Why I keep studying this
I have seen cases of genuine recovery from depression that everyone, including the person, had stopped believing was possible. I have also seen people give up on their lives. Both realities stay with me.
The frustration I feel when I sit with someone who has been on medication for years and is still in the loop, is not frustration with them. It is a kind of urgency that I have come to think of as part of the work. It keeps me reading. It keeps me returning to the research. It keeps me asking what else is possible, what I might be missing, what intervention might reach what the previous ones haven’t.
Depression is not a simple problem. It does not have a single cause or a single solution. But I believe strongly, and the research increasingly confirms, that the architecture underneath the depression is where the work needs to land. The beliefs that were formed, the schemas that organise the present through the lens of the past, the body that learned to carry what the mind could not name.
That is where the heaviness lives. And that is where something can, slowly, begin to shift.
If you recognise this loop, the one that returns at three in the morning, the beliefs that feel like facts, the sense that the life you are living is not quite yours, I want you to know that the loop is not a permanent feature of who you are. It is a pattern that was learned. And what was learned can, with the right conditions and the right support, begin to be updated.

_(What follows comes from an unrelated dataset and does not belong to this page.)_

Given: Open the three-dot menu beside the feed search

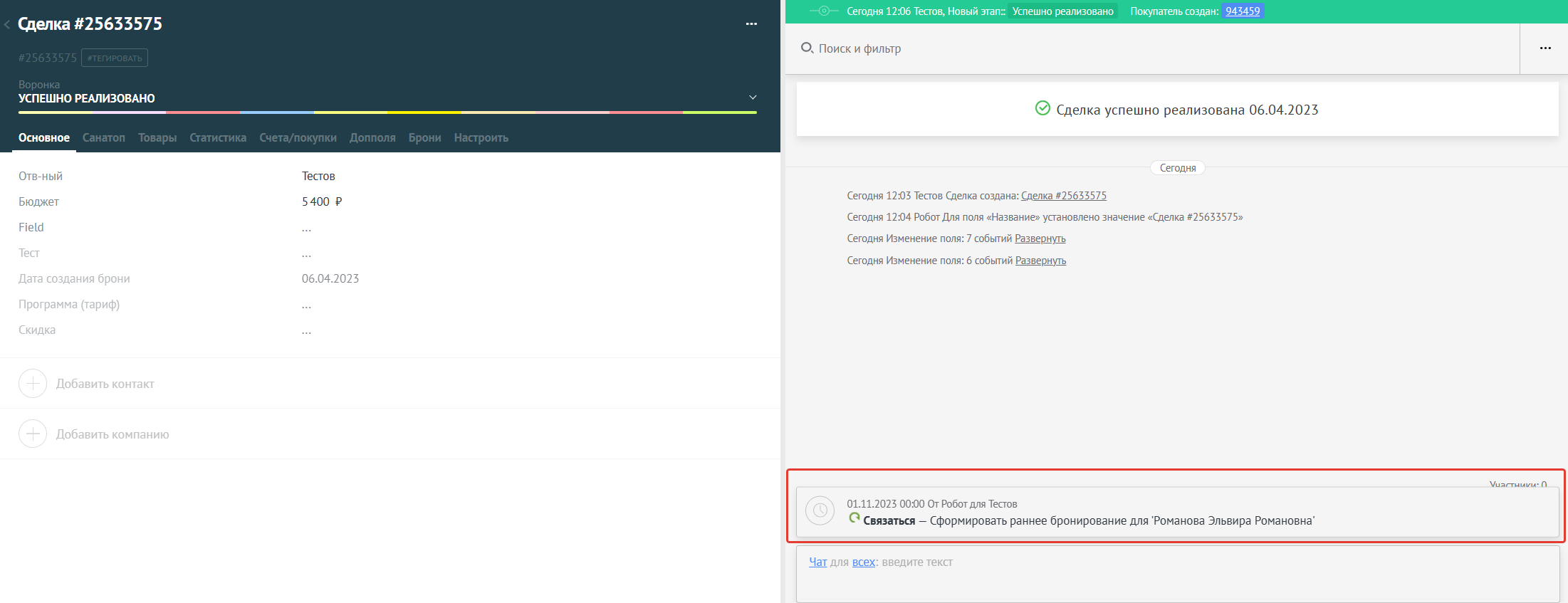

The painting above is Hyperarousal, one of my watercolours. The forms are in motion, distinct and restless, nothing settled into background yet. That is what this work looks like from the inside of it.
With curiosity and care for your story,
Karina
If you’re curious…
Beck, A. T. (1979). Cognitive Therapy of Depression. Guilford Press.
Cuijpers, P. et al. (2023). Cognitive behaviour therapy vs. control conditions, other psychotherapies, pharmacotherapies and combined treatment for depression: a comprehensive meta-analysis including 409 trials with 52,702 patients. Cognitive Behaviour Therapy, 52(1), 1–25.
Gautam, M. et al. (2020). Cognitive behavioral therapy for depression. Indian Journal of Psychiatry, 62(S2), S223–S229.
Liotti, G. (2012). Disorganized attachment and the therapeutic relationship with people in shattered states. In J. Yellin & K. White (Eds.), Shattered States: Disorganised Attachment and Its Repair. Taylor & Francis.
Payne, P., Levine, P. A., & Crane-Godreau, M. A. (2015). Somatic experiencing: using interoception and proprioception as core elements of trauma therapy. Frontiers in Psychology, 6, 93.
Voderholzer, U. et al. (2024). Enduring effects of psychotherapy, antidepressants and their combination for depression. Frontiers in Psychiatry, 15, 1415905.
Young, J. E., Klosko, J. S., & Weishaar, M. E. (2003). Schema Therapy: A Practitioner’s Guide. Guilford Press.
Young, J. E., & Klosko, J. S. (1994). Reinventing Your Life. Plume. (If you’re looking for a place to begin understanding schema patterns in your own life, this is an accessible and genuinely useful starting point.)